Alé alé, pakderm! Elementi naturali, rinvigoritevi tutti in una salda coalizione, smuovete la spessa patina temporale e rinvenite in essa i dispersi resti mortali, che un tempo appartennero alla mia genitrice! Riportate il suo corpo allo stato iniziale e permettetegli di riprendere il suo corso vitale! Annientate la riluttanza del tempo e smentite la sua convinzione di avere il potere incontrastato su ogni cosa, fino a renderglielo inefficace! Così farete valere la vostra supremazia sulla natura.

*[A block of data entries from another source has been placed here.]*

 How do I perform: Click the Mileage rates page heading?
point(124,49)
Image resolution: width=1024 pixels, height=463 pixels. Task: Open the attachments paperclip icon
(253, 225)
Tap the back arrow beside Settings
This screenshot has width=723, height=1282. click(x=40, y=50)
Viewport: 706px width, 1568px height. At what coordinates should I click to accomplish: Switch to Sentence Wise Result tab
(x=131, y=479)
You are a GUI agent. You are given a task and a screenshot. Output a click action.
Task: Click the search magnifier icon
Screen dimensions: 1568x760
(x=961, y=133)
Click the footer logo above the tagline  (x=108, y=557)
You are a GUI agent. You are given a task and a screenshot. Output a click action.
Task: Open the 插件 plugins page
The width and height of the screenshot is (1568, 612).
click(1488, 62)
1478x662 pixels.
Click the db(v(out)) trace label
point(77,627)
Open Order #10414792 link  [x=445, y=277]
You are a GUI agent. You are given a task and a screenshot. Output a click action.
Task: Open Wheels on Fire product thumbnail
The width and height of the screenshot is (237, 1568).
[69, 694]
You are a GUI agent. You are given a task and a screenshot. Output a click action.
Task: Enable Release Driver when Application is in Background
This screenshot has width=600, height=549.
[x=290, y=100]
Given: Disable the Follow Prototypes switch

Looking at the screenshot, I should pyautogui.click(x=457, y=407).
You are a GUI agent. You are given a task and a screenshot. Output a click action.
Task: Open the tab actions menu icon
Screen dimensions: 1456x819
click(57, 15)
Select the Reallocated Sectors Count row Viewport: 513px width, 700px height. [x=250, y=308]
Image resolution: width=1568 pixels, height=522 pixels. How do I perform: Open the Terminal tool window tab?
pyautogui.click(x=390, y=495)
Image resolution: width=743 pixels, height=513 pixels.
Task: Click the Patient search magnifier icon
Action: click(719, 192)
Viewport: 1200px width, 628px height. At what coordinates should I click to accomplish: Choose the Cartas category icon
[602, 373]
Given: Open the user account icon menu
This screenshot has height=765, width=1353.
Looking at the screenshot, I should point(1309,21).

Alé alé, pakderm! Spirito di mia madre, sopito nel buio della morte e mai estinto interamente, i miei poteri medianici ti intimano di ridarti al tuo percorso esistenziale! Riprendi ad aleggiare in questa caverna ed infondi l'alito della vita nel corpo della morta mia madre Keuà! Dopo che esso si sarà ricomposto e il cuore avrà ricominciato a pomparvi il tiepido sangue, non esitare a riappropriarti di esso, facendolo nuovamente tuo, come già fu tanti secoli fa!

Alé alé, pakderm! Anche voi, Forze dell'Occulto, mettetevi a mia disposizione e fate la vostra parte nella mia generosa opera! Con il vostro intervento, controbilanciate il peso rilevante che il destino ha nell'esistenza degli esseri umani! Fate in modo che anche la sua presunzione di essere superiore ad ogni cosa non l'abbia vinta contro di voi! Sappiate che è mio desiderio scorgere mia madre davanti a me viva e vegeta, considerato che non posso fare a meno di lei. Per questo, siccome io lo voglio con tutto me stesso, così dovrà essere a qualunque costo!"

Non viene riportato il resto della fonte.